Paul Boutin in Slate reviews the new MacBook Air and notes that "in many ways, phones are now more powerful than laptops":
It's not like Apple is hesitant about getting its suppliers to engineer new parts—after all, the company coerced Intel to build a special, extra-small version of its Core 2 Duo processor that would fit inside the MacBook Air. It's possible that putting a cell phone inside the Air would mean lots of regulatory hurdles before the device could come to market. But it isn't a new idea. Lenovo, for one, has offered the option for years. And Apple has stuffed AT&T wireless access into 5 million iPhones, all of which are slimmer than the new MacBook. Would it really have been that hard to put a cell card inside the Air?

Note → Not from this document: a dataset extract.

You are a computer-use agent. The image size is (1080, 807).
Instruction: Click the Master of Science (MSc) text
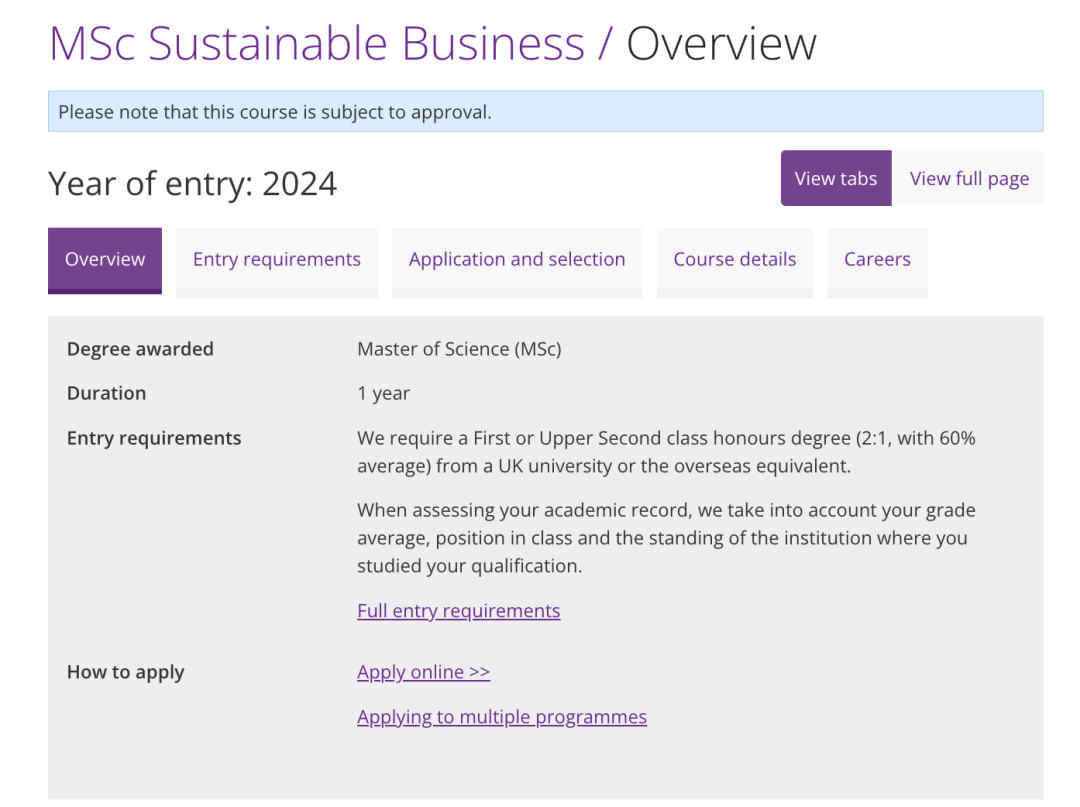click(459, 349)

The new notebook is touted as the first computer designed from the ground up to be used wirelessly; but without 3G cellular or WiMax last-mile access, it's really just the first computer designed from the ground up to be used over Wi-Fi. Which makes it the ultraportable equivalent of the iPod touch.
That said, I doubt these limitations will last terribly long, and I also don't think the MacBook Air is really the ultraportable solution. I bet that in a few years, as the processor speeds at that size catch up, the MacBook Air -- or its innovations, like flash HD and a drop of the optical drive -- will simply replace the MacBook. There will be a different Pro desktop replacement laptop, and maybe some kind of third less expensive, portable device.
What am I saying? Steve Jobs is giving up on reading. Screw Apple.